## How to complete this task
Copy the lines below, word for word, from the first through the line containing "Screen dimensions: 859x519". Leave the pictures out.

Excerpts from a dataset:
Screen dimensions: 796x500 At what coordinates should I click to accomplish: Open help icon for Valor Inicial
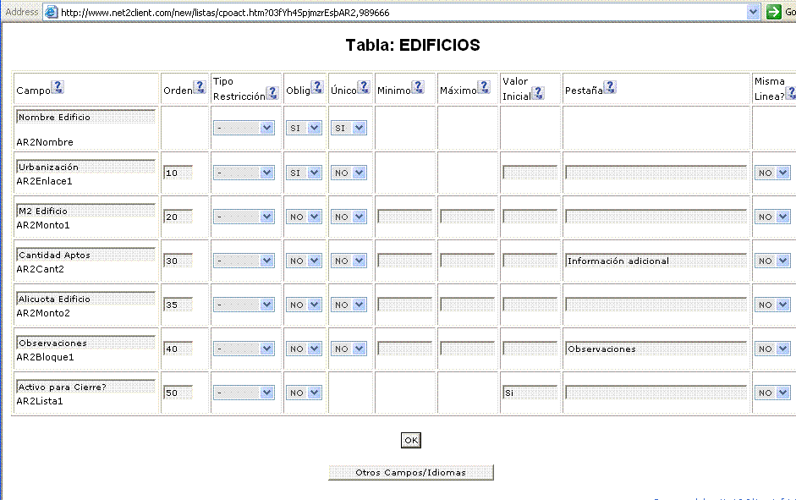[x=538, y=93]
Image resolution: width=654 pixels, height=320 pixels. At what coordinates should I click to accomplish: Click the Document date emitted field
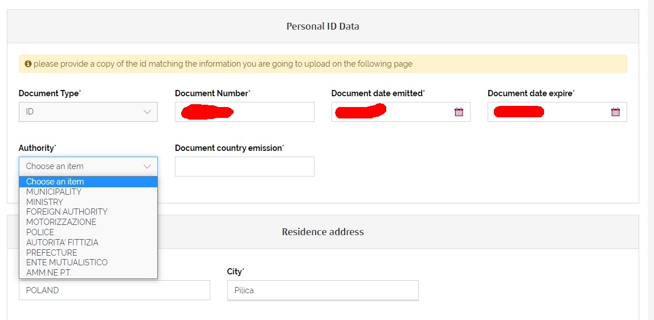point(401,112)
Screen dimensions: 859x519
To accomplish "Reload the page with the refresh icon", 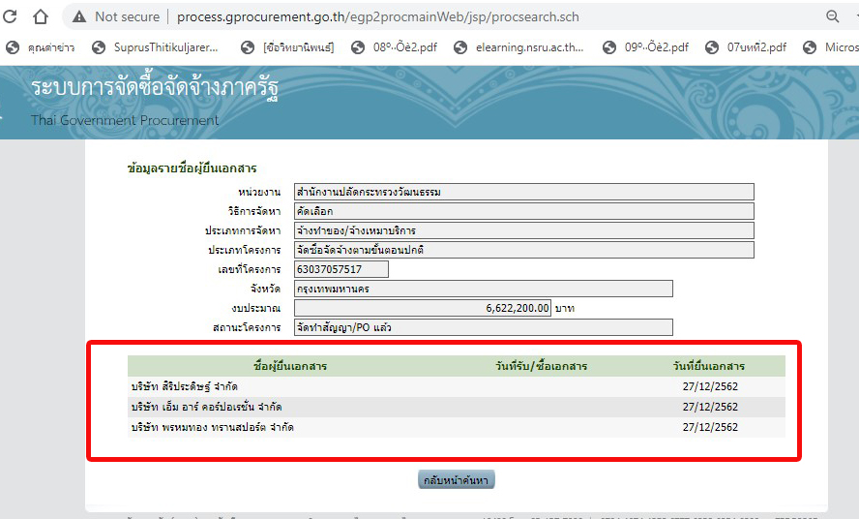I will [x=9, y=16].
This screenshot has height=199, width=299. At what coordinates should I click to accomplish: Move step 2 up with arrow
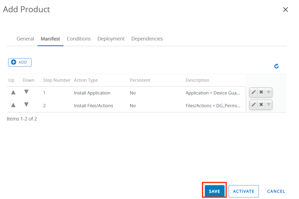(x=13, y=105)
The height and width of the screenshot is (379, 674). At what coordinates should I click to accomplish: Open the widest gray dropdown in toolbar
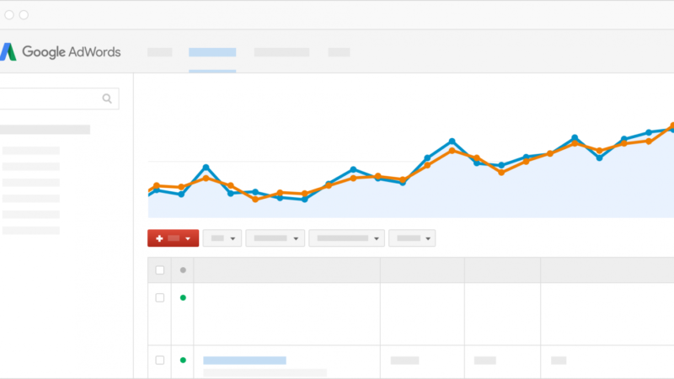346,238
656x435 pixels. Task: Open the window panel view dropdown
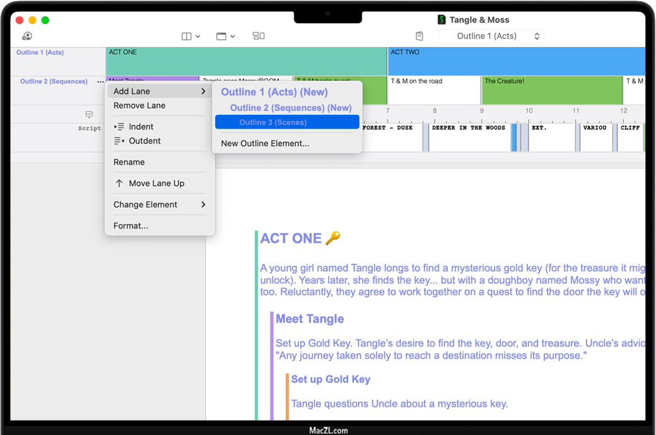(225, 37)
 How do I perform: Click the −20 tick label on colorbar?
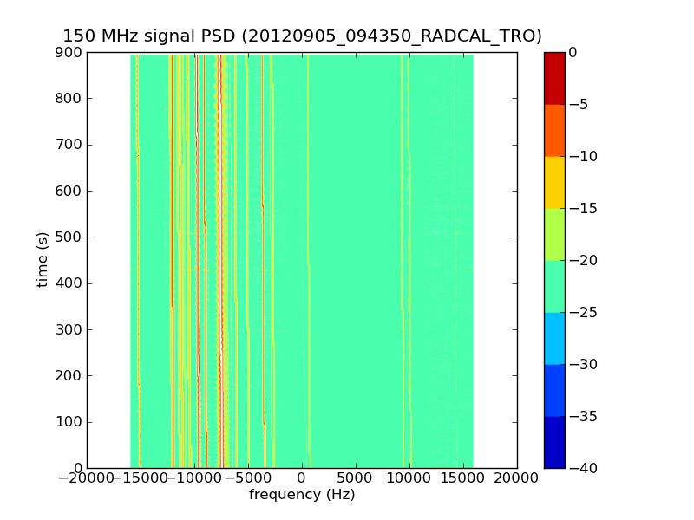tap(579, 260)
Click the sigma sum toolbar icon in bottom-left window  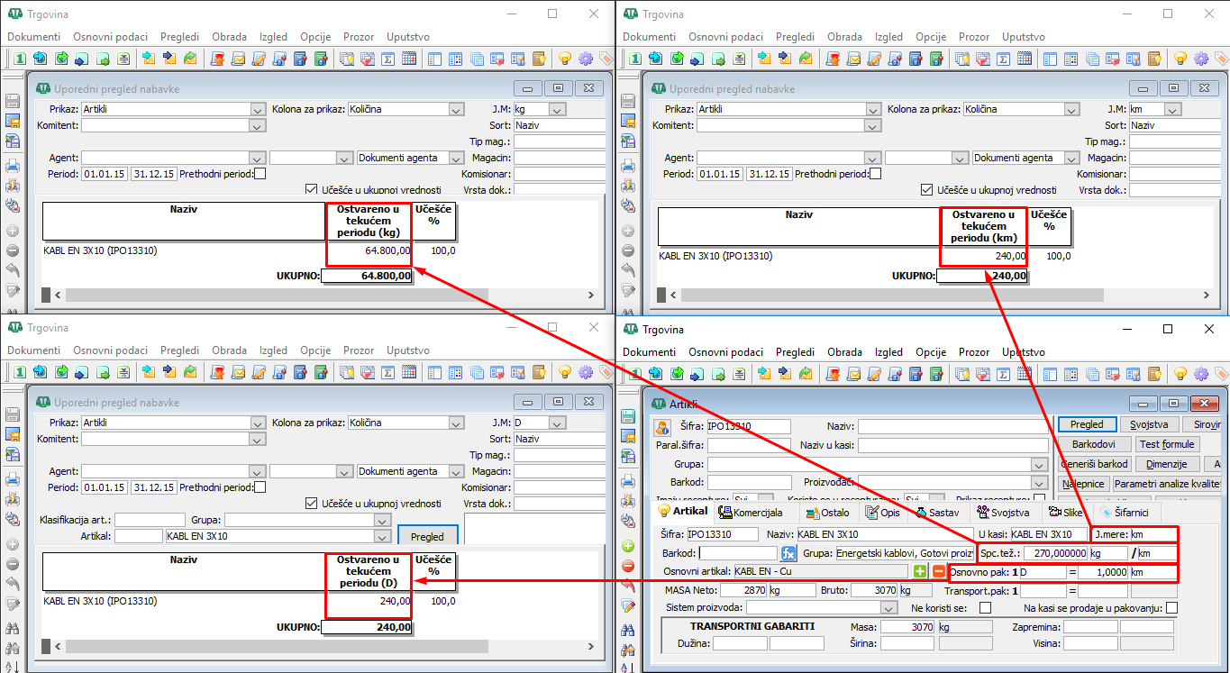pyautogui.click(x=388, y=371)

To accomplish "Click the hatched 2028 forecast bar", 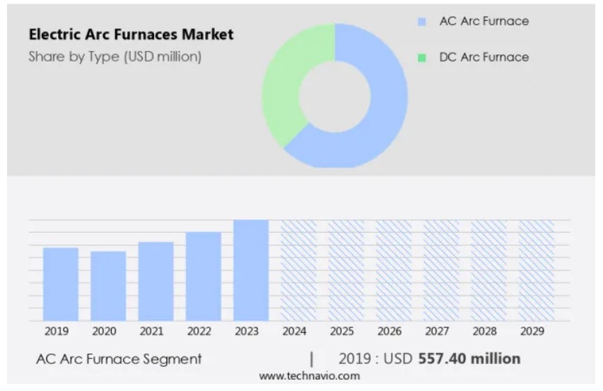I will pos(489,270).
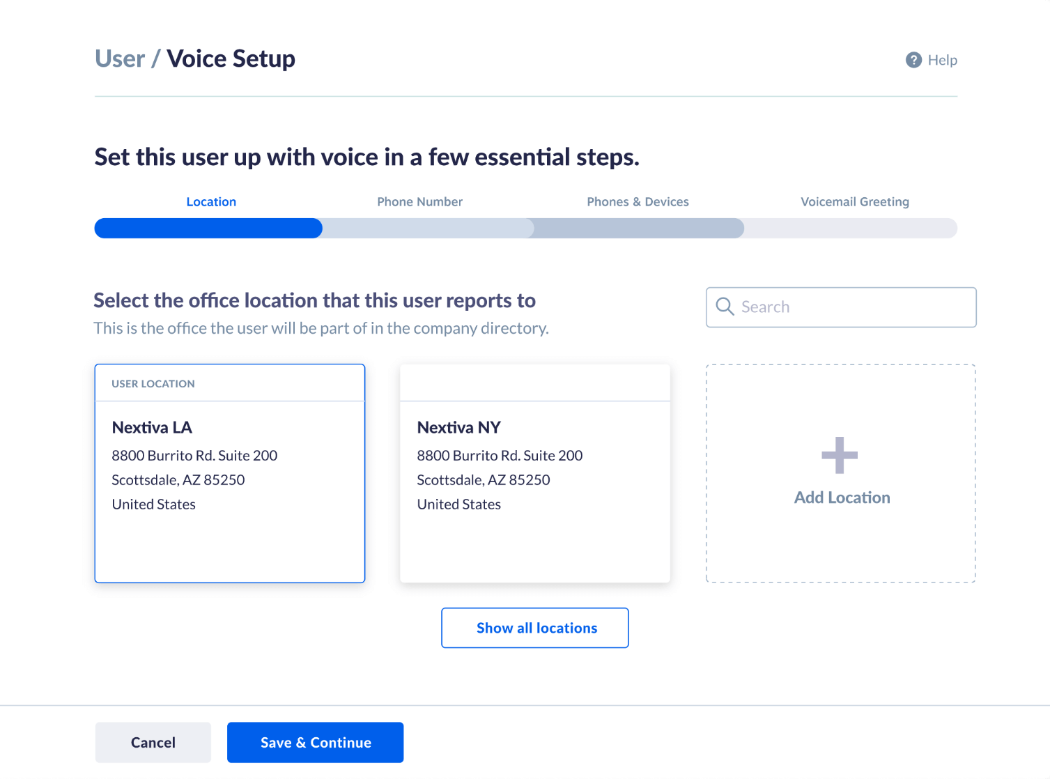
Task: Select the Nextiva NY location card
Action: (534, 472)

## Solution
Screen dimensions: 796x500 At what coordinates should I click to accomplish: Open help icon for Valor Inicial
[x=538, y=93]
Image resolution: width=654 pixels, height=320 pixels. At what coordinates should I click to accomplish: Click the Document date emitted field
point(401,112)
Screen dimensions: 859x519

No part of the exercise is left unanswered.